» **Prompt**: Every entry is to be copied exactly as written, and the pictures are to be skipped.

» **Provided records**:
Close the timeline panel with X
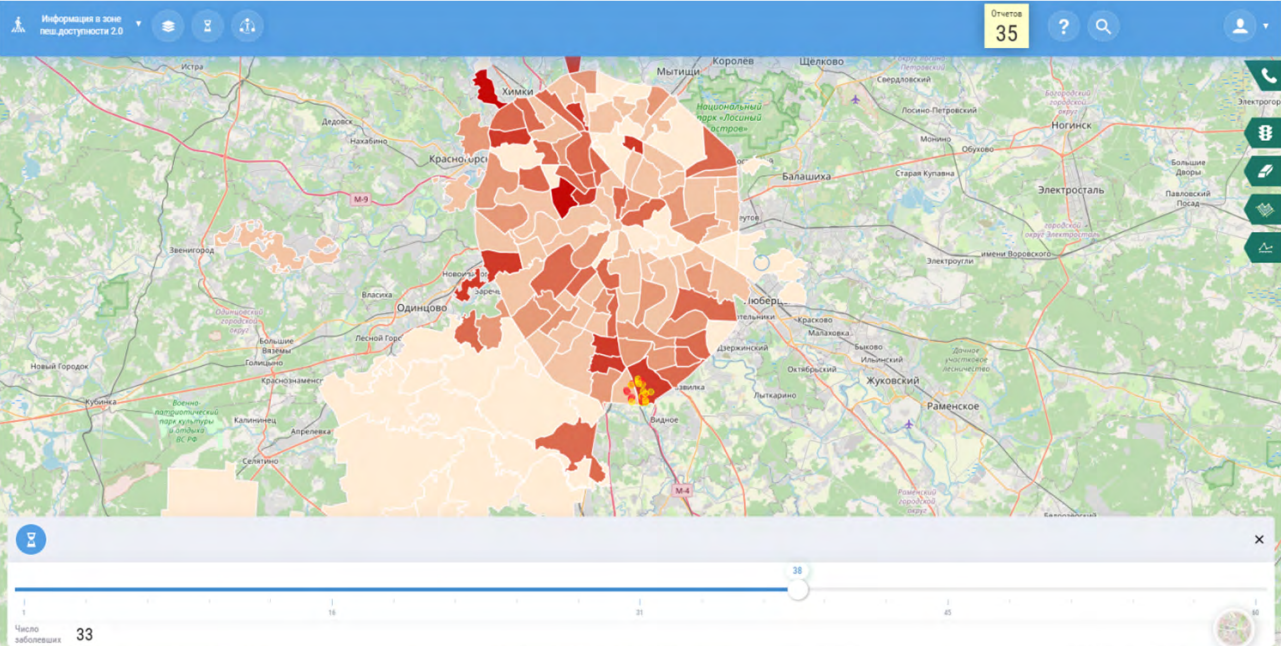 [x=1259, y=540]
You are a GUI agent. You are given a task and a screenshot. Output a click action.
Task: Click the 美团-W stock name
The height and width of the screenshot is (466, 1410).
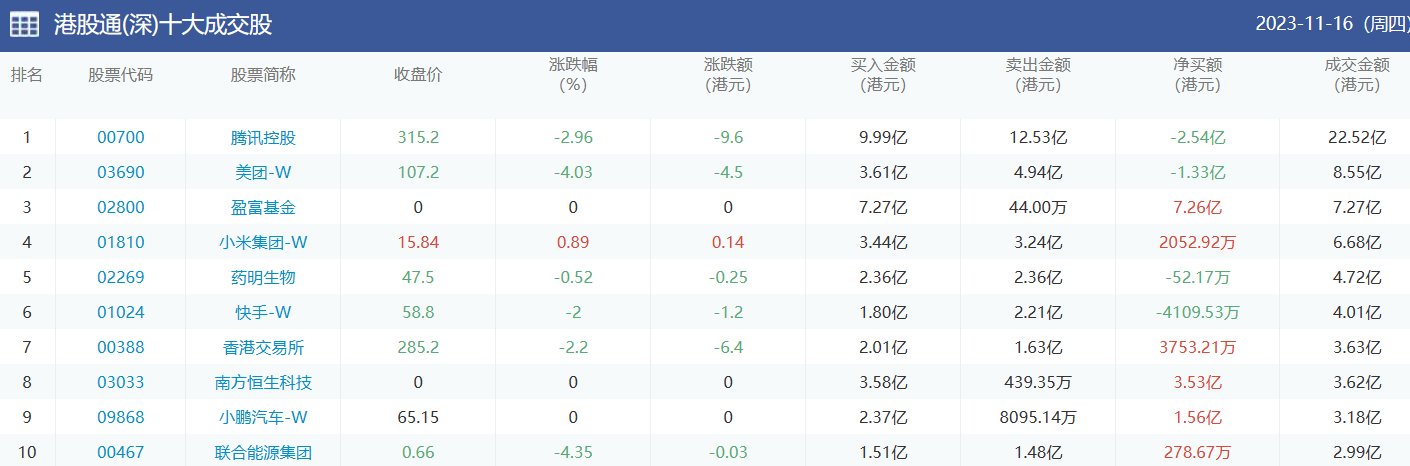263,172
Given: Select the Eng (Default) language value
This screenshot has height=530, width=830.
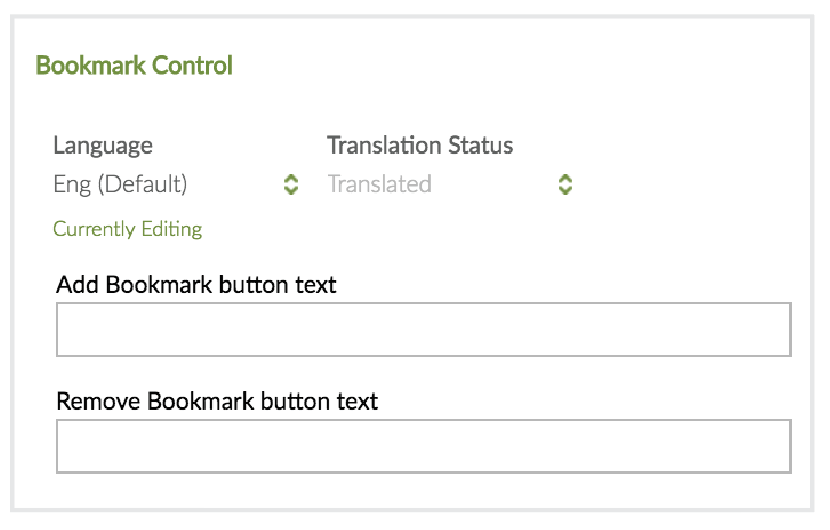Looking at the screenshot, I should 120,185.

» **Answer section**:
Close the timeline panel with X
 [x=1259, y=540]
You are a GUI agent. You are given a task and a screenshot. Output a click action.
Task: Click the 美团-W stock name
The height and width of the screenshot is (466, 1410).
263,172
Given: Select the Eng (Default) language value
This screenshot has height=530, width=830.
Looking at the screenshot, I should 120,185.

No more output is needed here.